The Smart Stick adaptive structure/Smart Stick adaptyvi konstrukcija.
Pilkauskas, K. ; Gaidys, R. ; Lira, C. 等
1. Introduction
Nowadays we observe the development of modern technologies in
different fields such as industrial manufacture, transport, services,
house facilities, public security, space exploration which stimulate the
generation of new conceptual ideas in many fields of engineering. The
field which becomes the basic for different mentioned areas is
mechatronics. The characteristic (basic) components of mechatronic
systems are: actuators, sensors, control systems, interfaces and
materials [1-3]. At present in industrial robotic applications the
oleo-hydraulic pump system mechanisms is mainly actuated by
electromagnetic servo drives. The tendency to use more electro hydraulic
motors is observed as well. However such conventional concept represents
a major bottleneck towards high precision, light weight, flexible and
adaptive component development. The conventional scheme consists of
motors, gears, sensors and numerous connectors. Such architecture makes
the system complicated and expensive to manufacture.
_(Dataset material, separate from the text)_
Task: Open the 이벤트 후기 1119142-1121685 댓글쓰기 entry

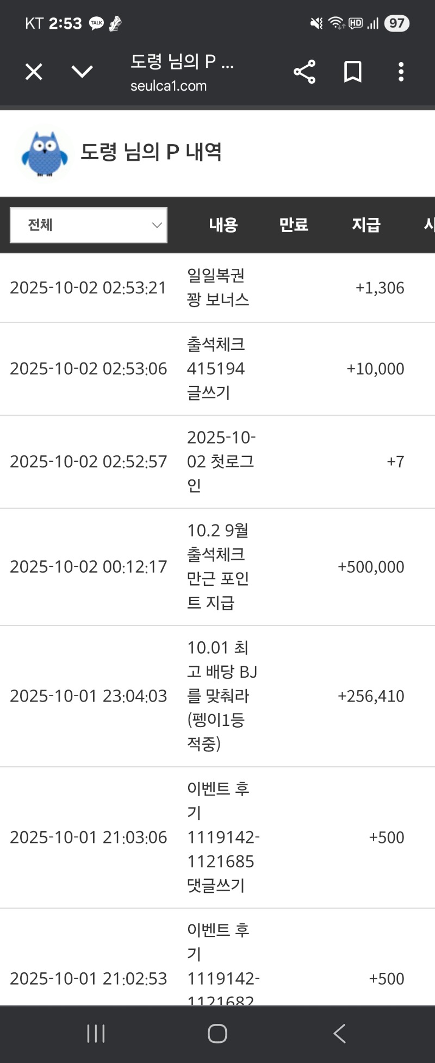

An entire new
approach to the robot design, using new types of advanced materials, new
actuators, bioinspired or biomimetic structures seems to be the more
promising way to obtain a reliable mechatronic system.
Efforts to build precision mechanisms based on elastically deformed
frames, elastically hinged structures with the features of mechanical
advantages (displacement amplification) results in promising structures
for precision engineering [4]. Their integration with micro fluidic
systems or basically micro fluidic actuation, as well as active material
actuated systems seems to be perspective way for micro mechatronic
systems development [5, 6].
With the aim to obtain adaptive structures with the distributed
compliance numerous research attempts are made to develop actuators the
functioning features of which mimics biological muscles. Mainly they can
be classified into two major groups: actuators based on fluidic
principles of operation and actuators based on electro-active polymers.
[FIGURE 1 OMITTED]
One of the first well known results in the development of actuators
based on fluidic principle is the McKibben Artificial Muscle [7] which
contracts like a real muscle developing axial force when pressure is
supplied. Its application for robot arm and leg articulation is reported
in [8]. The novel type of actuator which consists of two rigid links
joined by rotational hinge and inflatable ball placed between them can
be used for an ultra light anthropomorphic hand development. The
application of fluidic actuator is reported as well in variable
structure fabric--the fabric which can change shape or mechanical
parameters (stiffness) when actuated [9, 10]. The current research aims
to investigate the interaction process of a mini pipe and rigid U-shaped
link which serves as a structural unit (or brick) for constructing the
adaptive structure "Smart Stick" both at the stage of mini
pipe insertion and the operation stage when the mini pipe is inflated
using external pressure source.
2. Mechanical design of the module
Mechanical part of the structure under investigation consists of a
number of periodically arranged in longitudinal direction U-shaped
structural elements (Fig. 1) manufactured of high elasticity material
(e.g. alloyed steel).
The two basic arrangements with the functioning of both of them
based on the same operational principle are developed for the
investigation (Fig. 2, a, b). The first embodiment employs U-shaped
member (link) considered as absolutely rigid body which is rigidly fixed
on a foil considered as elastic element in a series manner. A single
tube inserted in between the members (links) acts as a fluidic actuator
which when inflated expands causing angular displacement of one element
with respect to another. Total motion (displacement) of the whole
"Smart Stick" is the resultant (sum) of angular displacements
of all the structural units (U-shaped spacer--tube--U-shaped spacer).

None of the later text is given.